History

United Kingdom
- Name: Alexander
- Owner: F. Hurry & Co., Howdon
- Launched: 1801
- Fate: Wrecked 8 October 1808

General characteristics
- Type: Full-rigged ship
- Tons burthen: 301 (bm)
- Propulsion: Sail
- Complement: 32 men
- Armament: 8 × 18-pounder carronades

= Alexander (1801 ship Shields) =

Alexander was a 301-ton merchant vessel launched at Shields in 1801. She became a whaler and made a voyage to New Zealand and the South Seas whale fisheries for Hurry & Co. She was wrecked while outbound from Liverpool in October 1808.

==Career==
Alexander entered Lloyd's Register in 1801, with owner Hurry & Co., W. Sharp, master, changing to T.Robson, and trade, London-Baltic. In 1802, her master changed to R. Rhodes and her trade changed to southern whale fishery. She was valued at £7,200.

Captain Robert Rhodes sailed Alexander from Britain on 18 January 1802, for the New South Wales fishery. (Note: Rhodes had been to the New South Wales fisheries and the South Atlantic as mate and then master of . He had returned to Britain in April 1801.) She was at Isle of Mayo on 10 March, and St Iago, both Cape Verde islands, on 18 March. She arrived at Rio de Janeiro on 20 April. There she underwent calefaction. By October she was at Norfolk Island. In March 1803, she was in New Zealand, but by May she was back at Norfolk Island. While Alexander was at the Bay of Islands, New Zealand, a 16-year old Māori named Teina joined her as a sailor.

Alexander was reported to have arrived at Port Jackson on 1 June 1803, having arrived there from New Zealand with "oil". The oil consisted of 50 tons of spermaceti oil. At Norfolk, Alexander picked up 18,535lbs. of pork, salted there, and brought it back to Port Jackson on behalf and account of the Government of New South Wales. At Port Jackson, Teina, the first Māori recorded to have left New Zealand since 1793, stayed with Governor King. Alexander left Port Jackson on 19 September, to return Teina to New Zealand. Governor King had given him gifts to take back with him, including pigs. When they arrived in New Zealand Alexander recruited a second Māori, Maki. He and Teina then remained sailors on board Alexander for the next three years until she returned to Britain. (Teina died there but Maki survived.) (Note: The first Māori that arrived in England was Moehanga on the whaler .)
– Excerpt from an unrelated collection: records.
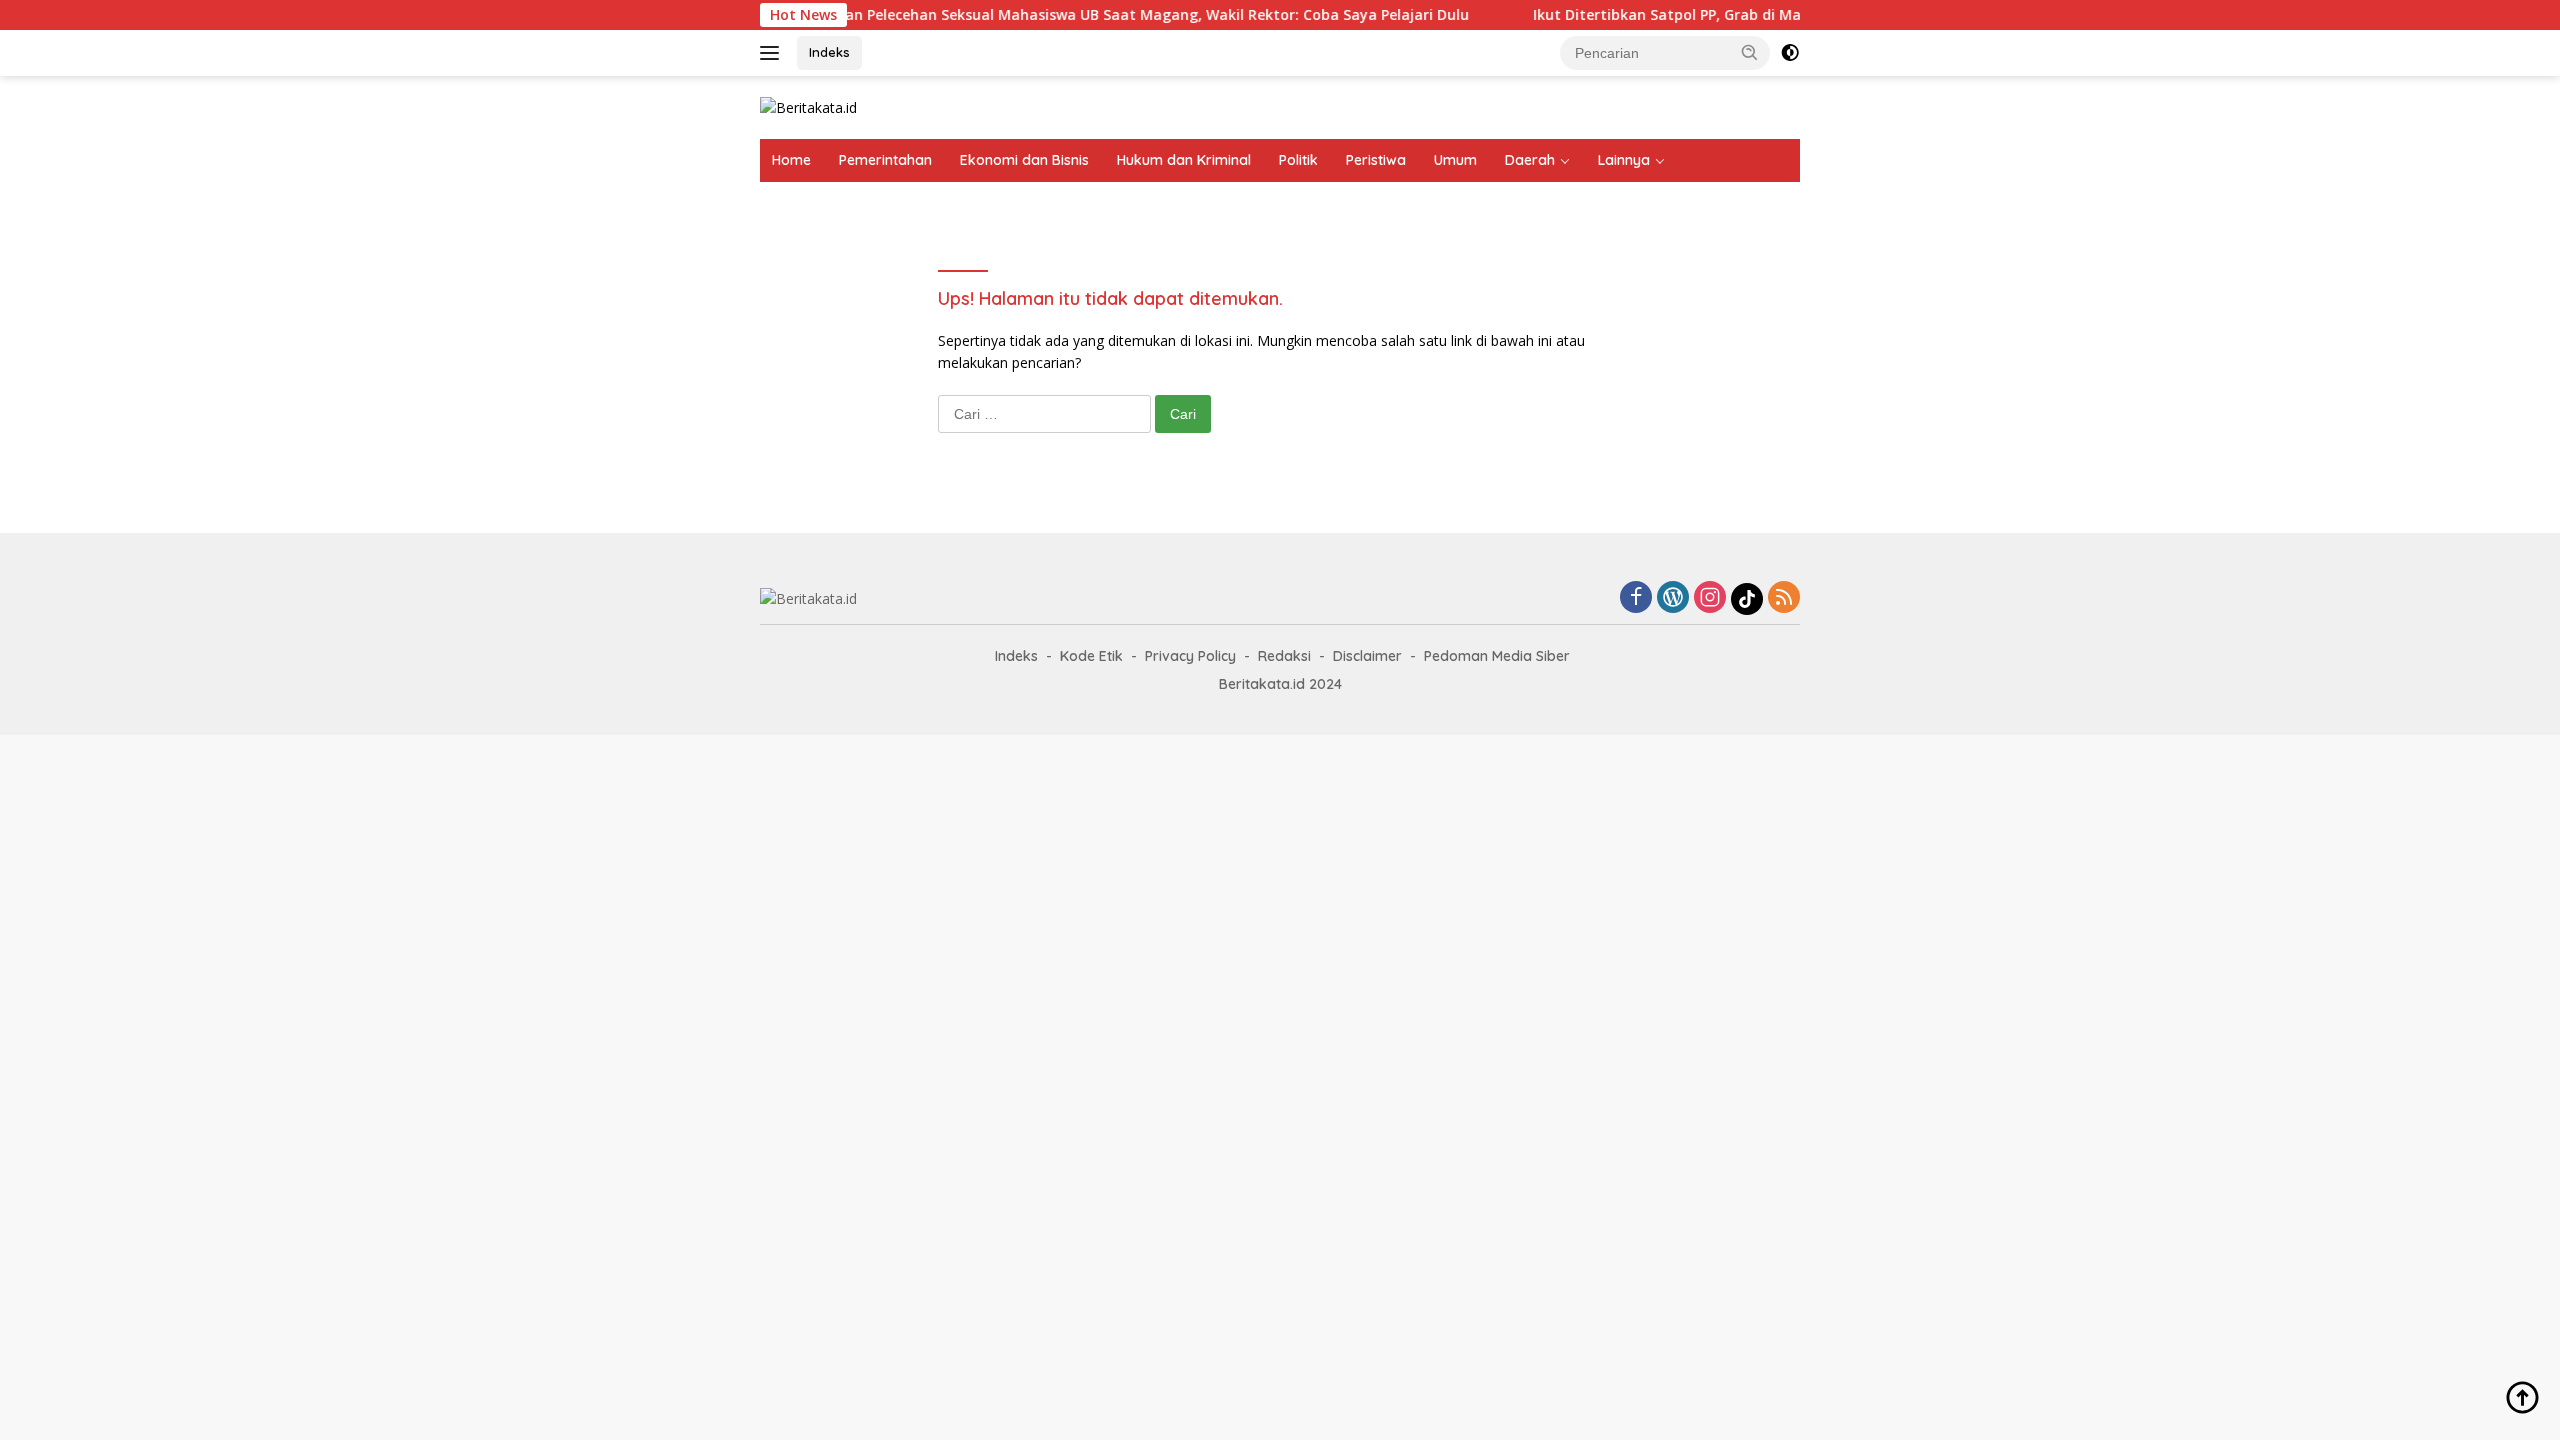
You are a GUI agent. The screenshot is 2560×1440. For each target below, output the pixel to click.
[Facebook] (1636, 598)
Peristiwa (1376, 160)
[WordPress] (1673, 598)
Alexander was again at New Zealand in December, and was reported to have been off the coast in April–May 1804. By May, she again visited Norfolk Island. She returned to Port Jackson where she stayed in June–July. She was at Hobart Town and in the Derwent on 26 August, when Ocean arrived with the settlers she was bringing from the failed colony at Port Phillip. Alexander was in the Derwent gathering whale oil from the "black whale". Her chief officer was Jørgen Jørgensen who claimed to have harpooned the first whale taken in the Derwent. She was still there in September, but in New Zealand in November. She returned to Port Jackson in December.

She stayed at Port Jackson until 27 February 1805, when she is recorded as having sailed for England. While at Port Jackson, Rhodes took on the Danish adventurer Jørgen Jørgensen as mate. Alexander actually sailed first to Norfolk Island, and then New Zealand, before sailing for Cape Horn. She was forced to return to Otaheite and was reported there in June–July 1805.

Alexander was at St Catherine's, off Brazil, from December 1805 to January 1806.

The whaler Cyrus reported that Alexander was at St Helena on 26 March 1806, having come from New Holland with 1200 barrels sperm oil. Alexander returned to Britain on 27 June 1806, with 105 tuns of sperm oil, 105 tuns of whale oil. 70 tons of whale bone, 14,000 seal skins, and 22½ tuns of elephant seal oil.

Unfortunately, oil prices had dropped and Rhodes found himself financially embarrassed. He was unable to pay his crew and he himself went to King's Bench debtors' prison. Teina fell ill and died. Maki survived, only to be crimped and sold to the master of another vessel.

==Loss==
Lloyd's Register continued to carry Alexander, with Rhodes, master, until 1808. She was no longer present in 1809.

The Register of Shipping (RS) for 1809, showed Alexander with G.White, master, Edwards, owner, and trade London transport.

There was a severe gale at Liverpool on 8 October 1808. Alexander, Wade, master, which had sailed for the Brazils the day before, put back and sailed some miles up the River Mersey to the point where she was wrecked. Her masts were cut away and she was full of water. Three other vessels were reported to have wrecked also.